Some people think NDEs are caused by hypoxia, lack of oxygen to the brain, despite the fact that experiencers often have more oxygen in their brains when having an NDE. Some people think, as I said, that the NDE is merely an evolutionary trick the brain uses to keep us comfy when the end is upon us. I don’t know if there’s any way to prove or disprove this theory.
What seems certain, though, is that NDEs are real. They happen to every kind of person in every corner of the globe. The stories people tell differ in details but overlap in their essential message: you are loved. Experiencers come back profoundly changed. They often describe their NDEs are being “more real than real.” They see colors that don’t exist on Earth, feel emotions more profoundly, people blind since birth experience sight. When they return, they no longer fear death. They often change professions to pursue jobs of service. They lose interest in material goods. Oftentimes, they end up divorcing their partners because, they return as, in a very real way, different people. In short, they’re changed.

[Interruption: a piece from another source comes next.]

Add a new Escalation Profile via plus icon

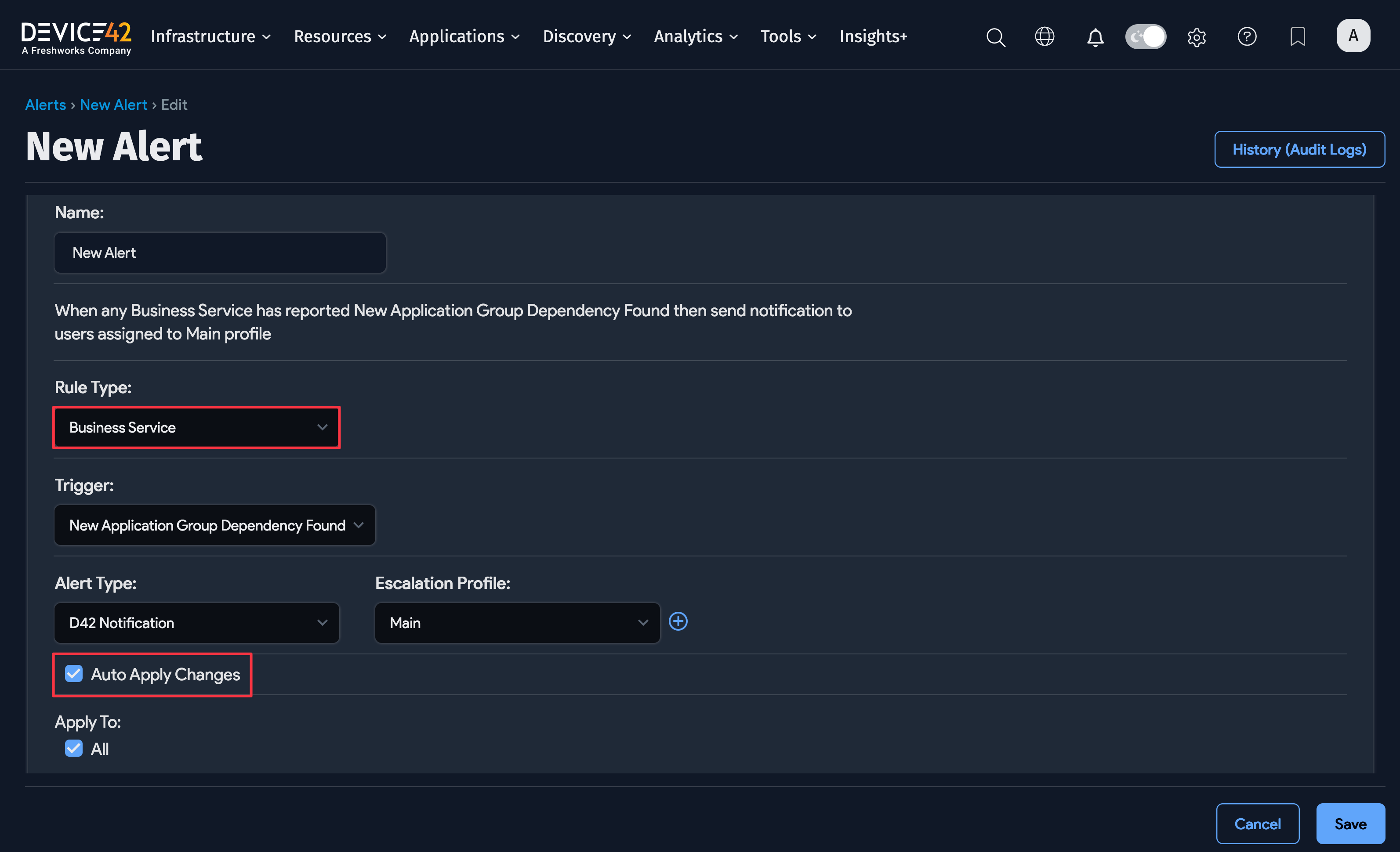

So why don’t all people who have died and come back report NDEs? I don’t know. Perhaps they don’t remember them. Or, perhaps, they simply didn’t have them. If they didn’t have them, does that mean they’re not real? Or does it mean that eighty-five percent of people don’t have souls? Because that would suck. Regardless, we’d be idiots not to look at the minority of people who do experience these events and take what they have to say seriously.
Now, one could certainly make the argument that I’m discounting the religious person’s “personal, anecdotal experiences” which shore up their beliefs without any real proof but I’m choosing to believe the personal, anecdotal experiences of the NDE experiencer. And that’s true. The difference between the two is the sheer volume of NDEs. There’s just so many of them that I find it nor credible to dismiss them all as imaginings. Taken together, the magnitude of the experience outweighs their unbelievability. Does that mean I think the NDE proves the existence of a soul?
Death is the ultimate leap, and I would love to mind that particular gap with some assurance about what follows. Is the NDE enough ? Not quite, no, but it certainly gets me closer. What I need is something that connects my humanity to something more, something that removes my atheistic belief that we are random accidents in a random universe, a tiny bit of sturm und drang, but ultimately just a haphazard collection of molecules thrown together for a minute or two, then scattered into some new form. What I need is some explanation that would make sense of this – all of this – some narrative that fits both my perceptions and my senses. But that’s for another post.
What do you guys think? Have any of you had an NDE? If so, I’d love to hear about it.
Have you seen the the Netflix series, “The OA”? It’s been a number of years now and it was cancelled two seasons into its planned five, but the first season in particular remains a compelling take on NDEs, the people who have them, how they are changed by them, and the obsession to prove that they are real.
It dramatizes how trying to apply the scientific method to something that is ill-suited for it can lead to barbaric cruelty, especially when performed by someone painfully desperate for an answer.
I won’t say too much else about it so as not to spoil it. I do highly recommend it to anyone who has struggled with the maddening disconnect between what is undeniably experienced by those who’ve had an NDE and the lack of any sound, verifiable proof that they are real.
The Smartless episode with Sam Harris has some good stuff about NDE's.